In 2003, I again work with the humane society, creating a series of 12 ltd edition prints to raise money for wild life funds. I am represented in Melbourne by Greythorn Galleries in Toorak and in 3 weeks have my first solo show of Ned Kelly dreaming, a personal body of figurative pours which sprout from me, in memory of my mum and the arrival of me becoming a father. I was invited to collaborate with writer/director Scott Rankin, video artist Kirsten Bradley and a team of musicians, actors, and technical wizards in a production of ‘beasty girl’, a devised theatre piece for the Perth, Tasmania and Melbourne festivals. I performed live blending puppetry, live drawing, sculpture, found objects, video and basically anything our collective minds could rally up with one actor, a bunch of text, a mix of live and pre recorded video art, live and pre recorded music and a thylacine (Tasmanian tiger).

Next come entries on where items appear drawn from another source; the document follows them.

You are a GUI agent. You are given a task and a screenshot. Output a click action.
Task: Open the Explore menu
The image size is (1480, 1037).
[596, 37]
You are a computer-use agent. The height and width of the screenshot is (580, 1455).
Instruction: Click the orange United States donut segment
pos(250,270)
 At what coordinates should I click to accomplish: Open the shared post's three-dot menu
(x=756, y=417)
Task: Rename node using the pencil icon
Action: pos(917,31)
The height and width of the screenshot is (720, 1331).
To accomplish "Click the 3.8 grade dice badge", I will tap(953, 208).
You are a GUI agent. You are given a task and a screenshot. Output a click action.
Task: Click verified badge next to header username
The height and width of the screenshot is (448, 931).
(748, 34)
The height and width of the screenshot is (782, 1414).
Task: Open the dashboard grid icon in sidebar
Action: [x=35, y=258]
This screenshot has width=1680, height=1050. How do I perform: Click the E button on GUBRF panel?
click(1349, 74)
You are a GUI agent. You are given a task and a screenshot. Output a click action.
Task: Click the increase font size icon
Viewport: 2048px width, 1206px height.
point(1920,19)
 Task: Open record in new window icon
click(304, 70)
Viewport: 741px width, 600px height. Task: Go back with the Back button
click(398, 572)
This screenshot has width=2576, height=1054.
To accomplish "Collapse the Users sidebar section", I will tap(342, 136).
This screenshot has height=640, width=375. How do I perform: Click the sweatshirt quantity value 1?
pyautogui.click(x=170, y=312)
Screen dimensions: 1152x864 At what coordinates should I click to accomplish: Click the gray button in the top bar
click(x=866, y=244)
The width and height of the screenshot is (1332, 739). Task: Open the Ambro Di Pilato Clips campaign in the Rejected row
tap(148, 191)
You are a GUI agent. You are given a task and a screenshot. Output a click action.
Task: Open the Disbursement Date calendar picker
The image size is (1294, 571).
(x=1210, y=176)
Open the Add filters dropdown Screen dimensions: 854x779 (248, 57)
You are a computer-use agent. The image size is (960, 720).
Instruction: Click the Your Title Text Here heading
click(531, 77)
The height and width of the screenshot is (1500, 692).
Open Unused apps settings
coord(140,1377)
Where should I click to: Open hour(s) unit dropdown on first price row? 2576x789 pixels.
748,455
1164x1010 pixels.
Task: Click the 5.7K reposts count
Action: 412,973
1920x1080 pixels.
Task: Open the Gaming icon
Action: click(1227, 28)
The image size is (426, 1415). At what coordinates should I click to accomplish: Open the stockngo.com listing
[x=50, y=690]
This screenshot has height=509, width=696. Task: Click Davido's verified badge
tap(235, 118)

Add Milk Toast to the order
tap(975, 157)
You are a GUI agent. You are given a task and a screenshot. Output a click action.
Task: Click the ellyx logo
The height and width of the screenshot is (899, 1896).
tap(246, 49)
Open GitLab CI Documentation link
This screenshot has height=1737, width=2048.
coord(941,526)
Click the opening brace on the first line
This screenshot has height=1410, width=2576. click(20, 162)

My life and Bec Andersons life has been blessed with a new companion, a new friend, a new love…on the 30th of September 2003, Bodhi Rose was born…and my work takes on a new journey…landscapes…the beginning of the 2nd body of ice paintings. The past 4 years I have had 5 solo exhibitions in both Melbourne and Sydney, held my annual one night paper work shows, and exhibited in numerous group shows in Melbourne, Sydney, Adelaide, Perth and Hong Kong. the desire to create has pushed not only the mediums but my artistic practices into a meditative force…devouring the inner and otter worlds of my words…art. 2004 has started with a bang…after a year of working with sculptor Robert, collectively using wood, feathers and found objects for a body of works for a year of writing and dropping the brush as a tool, (my works become figurative pours), I find myself digging deeper, finishing series, honing my techniques and focusing again after 10 years on the nude. Within this website is a glimpse of my artistic endeavours…my life in miniature ..a journey of enlightened ramblings…a dyslectic stream of consciousness, of passion, of soul…a journey which continues to sail me and the one blue eared rabbit into the uncharted waters and fulfill this life.